Um clássico absoluto da celebração da maternidade, da amizade feminina e dos ABBA. A Meryl Streep está radiante, a Grécia parece um sonho e é impossível não cantarolar. Para um Dia da Mãe com boa disposição garantida — e talvez algumas lágrimas no fim.

A Filha Perdida (The Lost Daughter, 2021)

Uma das representações mais corajosas e incómodas da maternidade alguma vez filmadas. Olivia Colman interpreta uma mulher que, durante umas férias solitárias, é confrontada com as memórias da sua própria maternidade — imperfeita, ambivalente e profundamente humana. Maggie Gyllenhaal realizou uma obra que fica. Não é um filme fácil, mas é um filme necessário.

Mães Paralelas (Madres Paralelas, 2021)

Almodóvar a falar de maternidade com toda a intensidade que só ele consegue. Penélope Cruz está deslumbrante como uma fotógrafa que dá à luz no mesmo dia que uma adolescente — e cujas vidas ficam ligadas de formas inesperadas.

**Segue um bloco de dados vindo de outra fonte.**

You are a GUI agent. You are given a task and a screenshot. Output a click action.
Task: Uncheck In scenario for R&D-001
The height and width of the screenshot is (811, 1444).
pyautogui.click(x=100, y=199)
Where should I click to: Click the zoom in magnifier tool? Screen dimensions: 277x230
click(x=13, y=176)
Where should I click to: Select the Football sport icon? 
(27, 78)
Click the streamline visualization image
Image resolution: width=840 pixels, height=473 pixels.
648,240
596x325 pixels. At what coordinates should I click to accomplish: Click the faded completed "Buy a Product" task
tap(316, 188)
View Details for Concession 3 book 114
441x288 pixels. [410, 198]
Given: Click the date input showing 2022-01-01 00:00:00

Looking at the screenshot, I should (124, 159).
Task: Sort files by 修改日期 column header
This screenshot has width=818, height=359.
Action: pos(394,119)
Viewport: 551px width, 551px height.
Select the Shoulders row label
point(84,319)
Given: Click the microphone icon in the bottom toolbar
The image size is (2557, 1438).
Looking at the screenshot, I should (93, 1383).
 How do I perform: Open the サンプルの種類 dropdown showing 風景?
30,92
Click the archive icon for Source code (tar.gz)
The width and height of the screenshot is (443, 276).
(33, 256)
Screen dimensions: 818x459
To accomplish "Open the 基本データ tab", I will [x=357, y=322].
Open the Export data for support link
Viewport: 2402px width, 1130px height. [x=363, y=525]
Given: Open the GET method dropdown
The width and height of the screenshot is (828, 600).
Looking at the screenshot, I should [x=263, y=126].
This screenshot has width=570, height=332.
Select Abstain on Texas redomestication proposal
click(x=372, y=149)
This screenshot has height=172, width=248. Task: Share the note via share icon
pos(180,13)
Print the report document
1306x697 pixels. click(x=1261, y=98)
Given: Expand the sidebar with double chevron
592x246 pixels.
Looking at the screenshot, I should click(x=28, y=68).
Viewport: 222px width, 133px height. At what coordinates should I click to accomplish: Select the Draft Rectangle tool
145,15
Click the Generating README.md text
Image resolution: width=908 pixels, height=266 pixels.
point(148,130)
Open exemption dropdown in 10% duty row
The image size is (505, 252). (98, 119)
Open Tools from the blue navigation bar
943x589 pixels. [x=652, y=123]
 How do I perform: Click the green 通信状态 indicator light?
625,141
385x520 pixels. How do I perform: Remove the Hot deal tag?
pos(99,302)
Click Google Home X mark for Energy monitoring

Sobre memória, identidade, culpa e o amor que não segue as regras. Uma obra-prima contemporânea.

Tully (2018)

Charlize Theron num papel que devia ter ganho todos os prémios: uma mãe de três filhos no limite do esgotamento, a quem o marido oferece uma ama noturna chamada Tully. Escrito por Diablo Cody com uma honestidade brutal sobre o quarto trimestre e o peso invisível da maternidade. O final surpreende e ressoa muito depois de o filme acabar.

Mata-te, Amor (Die My Love, 2025)

Jennifer Lawrence numa atuação devastadora como uma mulher que luta contra a depressão pós-parto enquanto tenta manter a vida de família intacta. Realizado por Lynne Ramsay com a sua intensidade visual característica, este é um filme que não romantiza a maternidade — e por isso mesmo diz mais sobre ela do que a maioria. Estreado em Cannes 2025.

Motherhood (2009)

Uma comédia dramática que retrata com honestidade brutal — e muita ternura — o caos lindo e esgotante de ser mãe. Katherine Heigl encarna uma mãe de Nova Iorque a tentar escrever um texto sobre a maternidade enquanto gere o caos do seu dia. Reconhecível ao segundo.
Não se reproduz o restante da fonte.